To begin scanning, position the patient's supine with the abdomen exposed. Hip flexion, if tolerated by the patient, relaxes the abdominal muscles and may improve image acquisition. Apply ultrasound gel to the transducer.
Orient the transducer and the transverse plane with the indicator toward the patient's right. Ensure that the indicator position matches the one displayed on the screen. Place the transducer just distal to the patient's xiphoid process and apply light pressure to visualize the anterior aspect of the vertebra with its hyperechoic shadow casting arch.
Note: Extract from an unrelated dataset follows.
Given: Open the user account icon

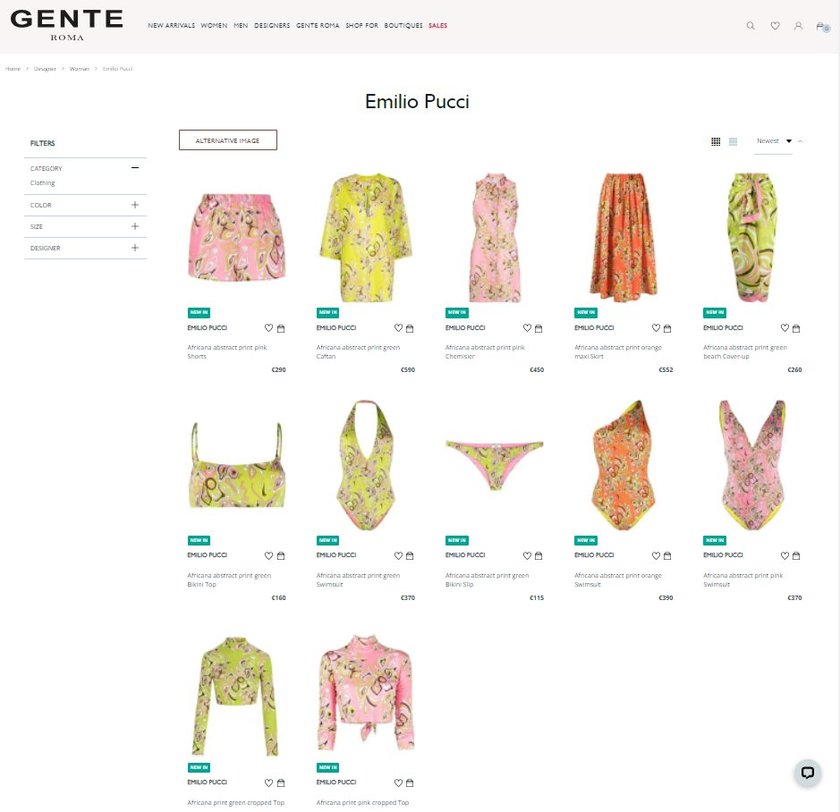Looking at the screenshot, I should point(798,26).
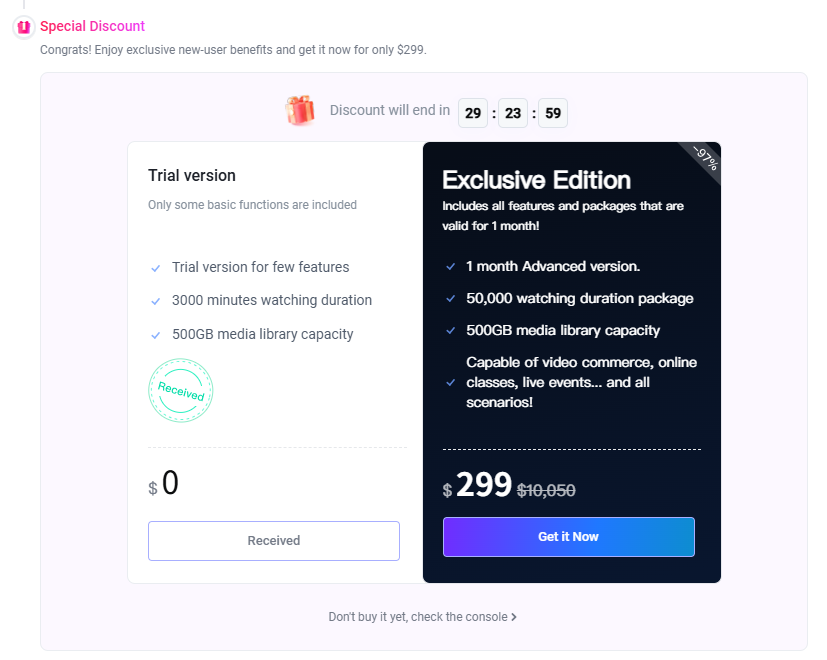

Slide the transducer coddly until the celiac trunk is visualized. The celiac trunk is short and quickly bifurcates into the hepatic artery and splenic artery, which together form the seagull sign. Capture these images for later review by clicking the button on the system that records clips.
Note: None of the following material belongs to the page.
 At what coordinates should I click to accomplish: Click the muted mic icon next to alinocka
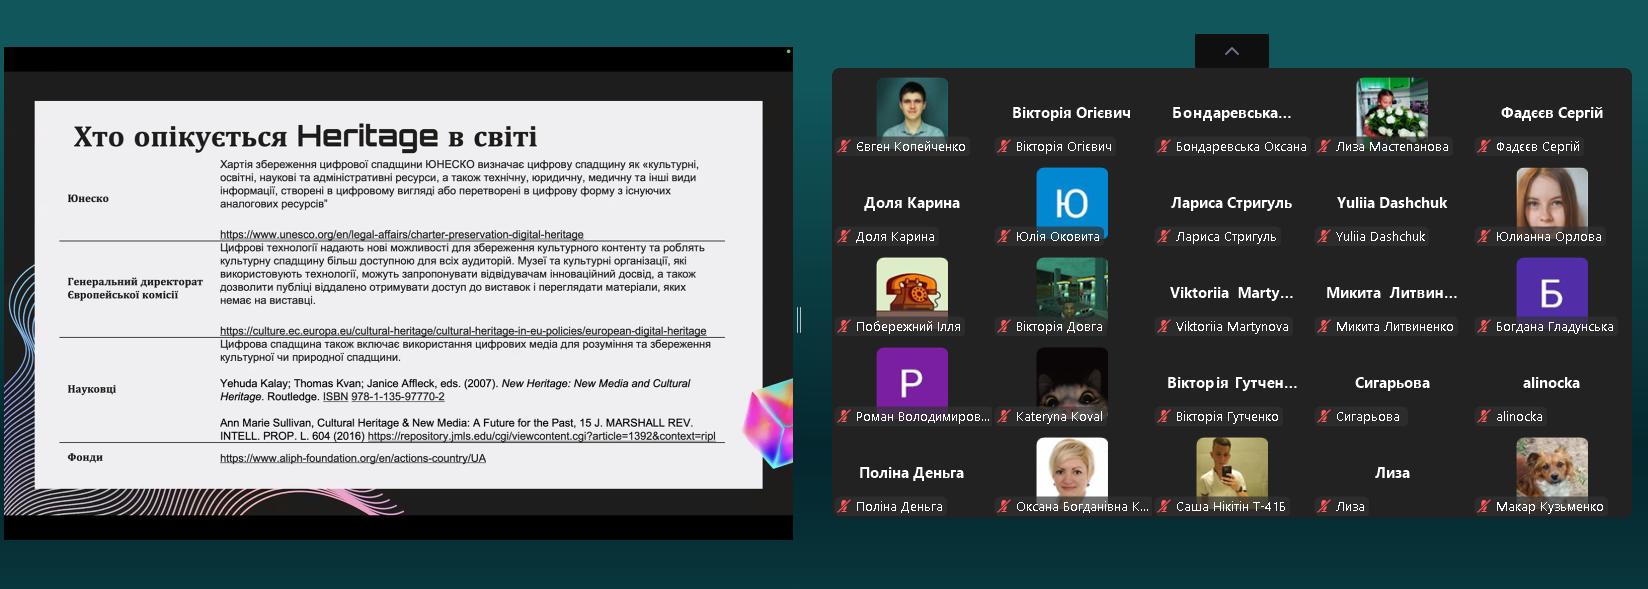1484,417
Slide the transducer coddly to view the superior mesenteric artery or SMA. Coming off the anterior aorta, SMA follows a path parallel to the aorta to course inferiorly. The splenic vein courses anterior to the SMA and the left renal vein courses between the SMA and the aorta.
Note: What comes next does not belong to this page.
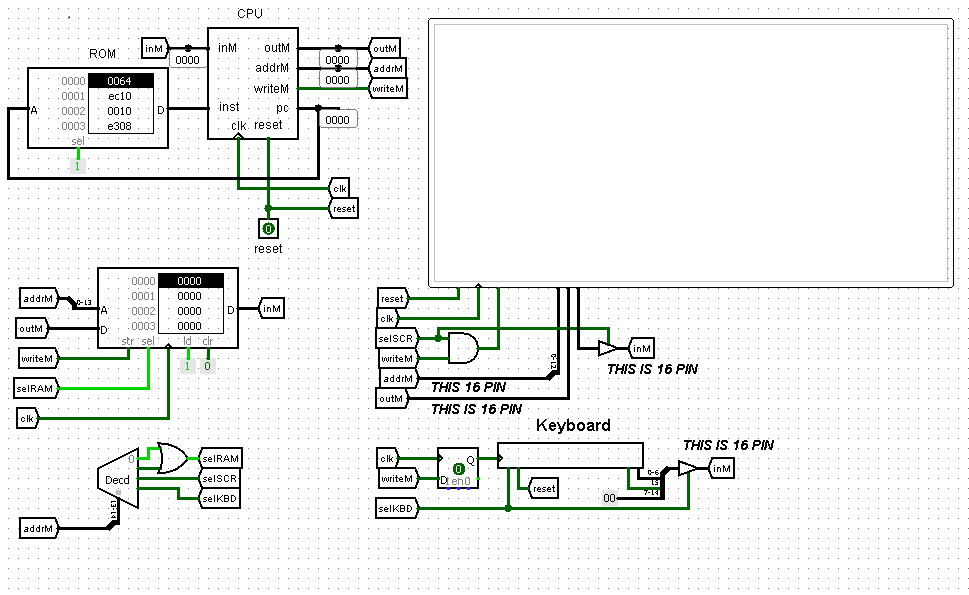
Task: Select the 00 constant near keyboard
Action: [609, 498]
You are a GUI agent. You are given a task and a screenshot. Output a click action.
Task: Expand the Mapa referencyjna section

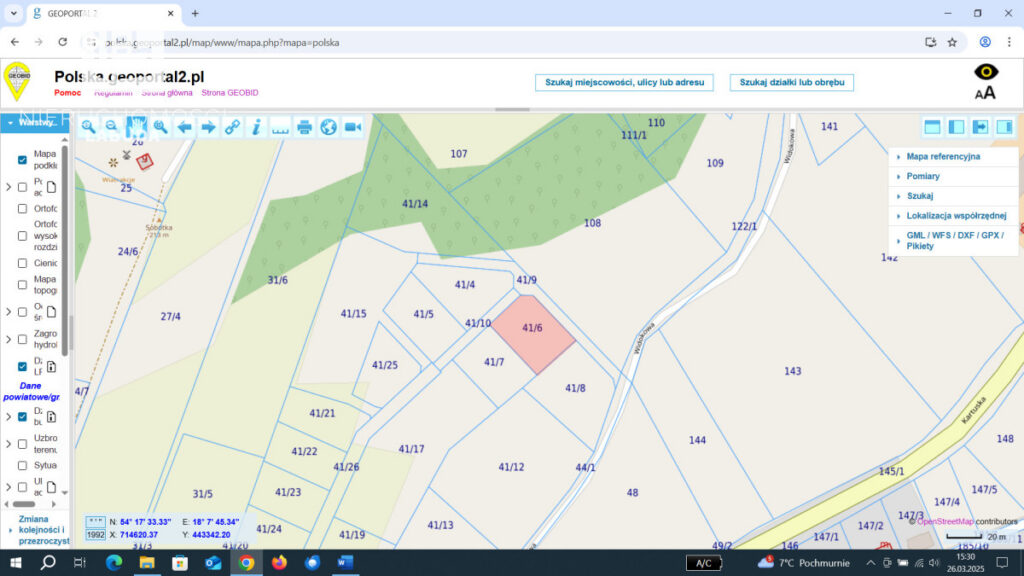942,157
Measure the AP diameter of the suprarenal aorta by optimizing a live image of the aorta in this location, and then pressing the system's freeze button. Press caliper or measure and move the track ball or touch pad of the system to the outer edge of the anterior wall, the adventitia and click select. Next, move the track ball or touch pad again to the outer edge of the posterior wall and click select.
Wait for the system to generate a measurement. Click the button on the system that saves still images to save this image as a still image containing the measurement. Continue scanning in a transverse plane to visualize the entirety of the aorta through the bifurcation and capture the images.
When a live image of the distal aorta is optimized, measure the AP diameter of the infrarenal aorta. Press caliper or measure and move the track ball or touch pad of the system to the outer edge of the anterior wall, the adventitia and click select. Move the track ball or touch pad again to the outer edge of the posterior wall and click select.
Wait for the system to generate a measurement. Save the still image as demonstrated previously. Adjust the depth as the abdominal aorta courses coddly through the abdomen becoming more superficial and tapering slightly.
Continue scanning coddly through the aortic bifurcation into the left and right iliac arteries. Adjusting the depth to maintain the aorta in vertebral body in the middle of the screen. Capture images while scanning through the bifurcation.
When imaging the abdominal aorta in the transverse plane, an aorta measuring greater than 3 centimeters was considered aneurysmal. Such aneurysms also showed the presence of a hematoma filling most of the lumen. The presence of an intimal flap within the lumen of the aorta indicated aortic dissection.
Depending on the chronicity of the dissection, the flap was either thin and moved with the pulsations of the aorta or thickened and had an adjacent hematoma. An acute thoracic aortic dissection was found to extend through the abdominal aorta and into the right iliac artery.